Principal of St Hilda's College, Oxford
- In office 1990–2001
- Preceded by: Anne Whetstone
- Succeeded by: Sheila Forbes

Deputy Director General of Fair Trading
- In office 1982–1987

Personal details
- Born: 17 August 1934 (age 92) Upshire, Essex, England
- Education: Christ's Hospital Girton College, Cambridge Royal College of Defence Studies
- Occupation: Academic administrator, civil servant

= Elizabeth Llewellyn-Smith =

British academic administrator (born 1934)

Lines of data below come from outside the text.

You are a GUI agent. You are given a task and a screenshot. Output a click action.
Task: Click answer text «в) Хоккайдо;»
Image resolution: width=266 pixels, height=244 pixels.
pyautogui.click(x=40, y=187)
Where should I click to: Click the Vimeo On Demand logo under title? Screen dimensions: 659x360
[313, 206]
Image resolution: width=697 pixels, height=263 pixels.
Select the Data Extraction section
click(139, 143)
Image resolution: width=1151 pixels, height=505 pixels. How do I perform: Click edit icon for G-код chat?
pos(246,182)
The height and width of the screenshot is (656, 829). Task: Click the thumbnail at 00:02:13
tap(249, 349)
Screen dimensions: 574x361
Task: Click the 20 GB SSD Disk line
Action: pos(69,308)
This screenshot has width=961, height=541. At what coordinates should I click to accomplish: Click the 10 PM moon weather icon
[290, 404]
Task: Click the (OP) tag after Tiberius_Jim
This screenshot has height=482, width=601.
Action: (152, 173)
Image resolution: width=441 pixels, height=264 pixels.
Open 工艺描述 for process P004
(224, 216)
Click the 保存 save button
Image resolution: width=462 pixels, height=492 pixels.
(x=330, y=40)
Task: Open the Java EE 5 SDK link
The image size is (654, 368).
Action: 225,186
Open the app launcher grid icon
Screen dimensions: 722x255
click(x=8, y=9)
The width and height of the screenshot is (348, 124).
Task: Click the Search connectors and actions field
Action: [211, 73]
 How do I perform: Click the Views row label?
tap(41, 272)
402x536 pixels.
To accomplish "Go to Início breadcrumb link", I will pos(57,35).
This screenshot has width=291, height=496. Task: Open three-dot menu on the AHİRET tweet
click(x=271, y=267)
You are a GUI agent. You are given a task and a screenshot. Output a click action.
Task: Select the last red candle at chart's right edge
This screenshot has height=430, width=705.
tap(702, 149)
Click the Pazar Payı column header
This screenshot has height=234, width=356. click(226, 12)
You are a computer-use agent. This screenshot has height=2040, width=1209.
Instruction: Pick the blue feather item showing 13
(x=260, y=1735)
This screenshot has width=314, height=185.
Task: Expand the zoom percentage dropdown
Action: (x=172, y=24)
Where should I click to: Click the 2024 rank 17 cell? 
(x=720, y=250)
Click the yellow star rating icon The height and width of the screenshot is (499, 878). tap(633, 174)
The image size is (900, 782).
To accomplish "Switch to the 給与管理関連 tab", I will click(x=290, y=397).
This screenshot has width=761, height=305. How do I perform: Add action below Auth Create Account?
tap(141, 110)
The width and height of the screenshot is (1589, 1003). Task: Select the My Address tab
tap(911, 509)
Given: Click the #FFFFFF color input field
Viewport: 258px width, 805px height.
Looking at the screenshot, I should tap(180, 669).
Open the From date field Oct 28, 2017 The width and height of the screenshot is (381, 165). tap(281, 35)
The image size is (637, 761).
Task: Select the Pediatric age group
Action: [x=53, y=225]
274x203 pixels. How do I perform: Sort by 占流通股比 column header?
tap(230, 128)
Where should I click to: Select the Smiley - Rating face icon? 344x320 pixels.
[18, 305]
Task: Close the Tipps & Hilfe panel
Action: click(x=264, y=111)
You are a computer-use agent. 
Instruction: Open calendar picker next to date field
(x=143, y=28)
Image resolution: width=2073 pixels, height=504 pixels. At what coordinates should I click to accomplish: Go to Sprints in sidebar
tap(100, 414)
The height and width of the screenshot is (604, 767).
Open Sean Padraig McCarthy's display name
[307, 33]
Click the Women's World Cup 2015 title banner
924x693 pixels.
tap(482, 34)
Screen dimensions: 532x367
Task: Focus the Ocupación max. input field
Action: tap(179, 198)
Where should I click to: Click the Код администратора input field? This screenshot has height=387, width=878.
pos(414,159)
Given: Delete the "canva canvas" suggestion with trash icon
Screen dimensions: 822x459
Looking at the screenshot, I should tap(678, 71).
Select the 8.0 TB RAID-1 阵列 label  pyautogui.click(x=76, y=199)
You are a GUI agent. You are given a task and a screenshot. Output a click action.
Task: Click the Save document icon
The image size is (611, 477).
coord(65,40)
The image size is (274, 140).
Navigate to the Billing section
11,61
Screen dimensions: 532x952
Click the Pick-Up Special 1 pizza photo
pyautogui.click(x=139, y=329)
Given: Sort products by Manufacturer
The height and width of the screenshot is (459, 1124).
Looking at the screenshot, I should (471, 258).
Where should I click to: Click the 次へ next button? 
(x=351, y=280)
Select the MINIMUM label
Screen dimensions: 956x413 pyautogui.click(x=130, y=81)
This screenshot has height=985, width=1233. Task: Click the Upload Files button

Elizabeth Marion Llewellyn-Smith (born 17 August 1934) is a British academic administrator, who was the principal of St Hilda's College, Oxford.

==Early life and education==
Llewellyn-Smith was born in Upshire, Essex in 1934 and educated at Christ's Hospital, Girton College, Cambridge and the Royal College of Defence Studies.

==Career==
She was a senior civil servant, Deputy Director General of Fair Trading (1982–7), Deputy Secretary at the Department for Trade and Industry Companies Division (1987–90), director of the European Investment Bank (1987–90) and then the eighth principal of St Hilda's College from 1990 to 2001, when she retired. During her time as Principal, her portrait was commissioned, painted in 1996 by Tom Phillips, which now hangs at the college.

In 1995 she headed a working party of the Institute of Chartered Accountants in England and Wales to investigate whether large audit clients were damaged by competitive pricing, concluding they were not.
She was also a lay board member of the Investigation and Discipline Board (IDB) of the Accountancy Foundation in 2002.

In 1993, Llewellyn Smith wrote of her doubts that Oxford University would consider institutional change as a way of allowing women's colleges to continue to accept only women students.
In 1996, she authored a chapter as part of a collection of women writing about their journeys to leadership in higher education.

==Honours==
She was appointed a Companion of the Order of the Bath (CB) in the 1985 Birthday Honours.

As of 2011, she was Honorary Fellow of Girton College, Cambridge.